Finding Rest in (and for) a Restless World

Dear Friends—                                                                                                    

When did so many of the mainline denominations begin to go adrift and lose their way? Why? How? What happened? Today hundreds, if not thousands, of those same churches and now non-denominational expressions of the Church, are adopting wokeism, universalism, neo-paganism, etc., and arrogantly moving from any form of Christian orthodoxy, all while simultaneously and carelessly hitching a ride on the slippery slope upon which our present-day culture is sliding. Absolute madness, and at lightning speed … at any cost! So many questions. It’s important to raise such questions because history will, inevitably, repeat itself. We are not exempt, especially if we don’t remain vigilant and deeply rooted in Christ, being well-rested for these disquieting days.

No doubt, many of you have considered a vast array of possible responses to the fore-mentioned questions—Maybe it was because we shifted from the centrality/primacy of the Word of God, or perhaps it was how we began compromising on many ‘social issues’ in the name of compassion but forgetting that this compassion should remain grounded in Christ-centered orthodoxy, or possibly it was because of our introducing various forms of ‘contemporary’ worship to reach the bitter-battered-bored, but compromising truth. The list goes on. Maybe these responses will not provide definitive answers, but they can certainly help us to navigate a more effective and faithful future.
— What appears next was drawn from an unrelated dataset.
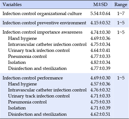
Task: Click the Isolation 4.82±0.34 value
Action: pyautogui.click(x=100, y=62)
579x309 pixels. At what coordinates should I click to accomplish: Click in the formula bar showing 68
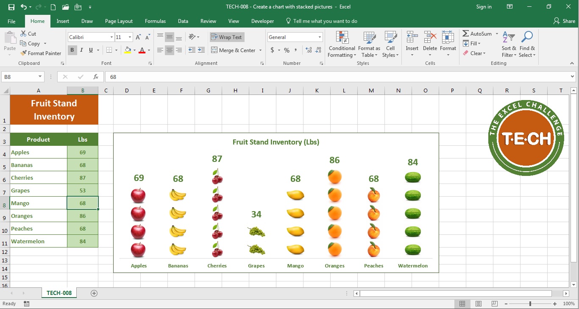[297, 77]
However, there is one obvious response that I hear little, if any, conversation about: Maybe it was because our leadership, as a whole, did not lead or work out of life-giving rest, but only found this rest after leading and working and doing … and doing some more, thereby losing its way. It seems that we’ve struggled with the age-old challenge of doing and not being, like Elijah (cf. 1 Kings 19:9-12) and so many witnesses before us, forgetting about just being still and resting in the grace of Christ, and daring to ‘hear’ His Voice, in the midst of it all!I’m convinced that we would not be where we are today, with a large portion of the Church no longer practicing traditional Christian orthodoxy, had its leaders maintained a posture of resting—IN Christ. Without spending time in this place of rest—praying (not petitioning!), waiting, and abiding—at the very least, our senses become dull and we can lose our ability to discern the spirit of this present age (cf. Romans 13:11-14). A restless world, indeed! Perhaps, that’s why the author of Hebrews is so concise about the necessity of rest: “So then, there remains a sabbath rest for the people of God; for whoever enters God’s rest also ceases from his labors as God did from His. Let us therefore strive to enter that rest, that no one fall by the same sort of disobedience.” What does this mean to you, here and now, in your present context?

So, yes, I am writing this brief article, more as a personal letter, as a follow-up to the article I wrote for the November issue of CORE Voice Newsletter called REST, INC. As your colleague, I’m simply inviting you to re-evaluate your own personal pattern of building rest into your daily schedule. Many years ago, I became intensely aware of my own unhealthy pattern of not taking time to rest and choosing instead to live out my ordained calling through the obligatory production of parochial reports, and so much more! It was about then that I bumped into Acts 6:1, 2 where it reads, “ … the Hellenists murmured against the Hebrews because their widows were neglected in the daily distribution. And the twelve summoned the body of the disciples and said, ‘It is not right that we should give up preaching the Word (and later in v. 4, “ … we will devote ourselves to prayer and to the ministry of the Word.”) to serve tables.’” For many reasons, this passage spoke volumes to me in how I would “do” ministry henceforth. I would stop waiting on tables, putting out fires, meeting all expectations, etc. I would, instead, begin the practice of rest.

Rest will not only serve as the antidote to help us, in our pastoral-prophetic roles, to avoid the slippery slope of which I spoke in the opening paragraphs, but it’ll greatly enhance our ability to attend to the paramount work of disciple-making and mission. Find the rest you need, and even fight for it. There is much on the line.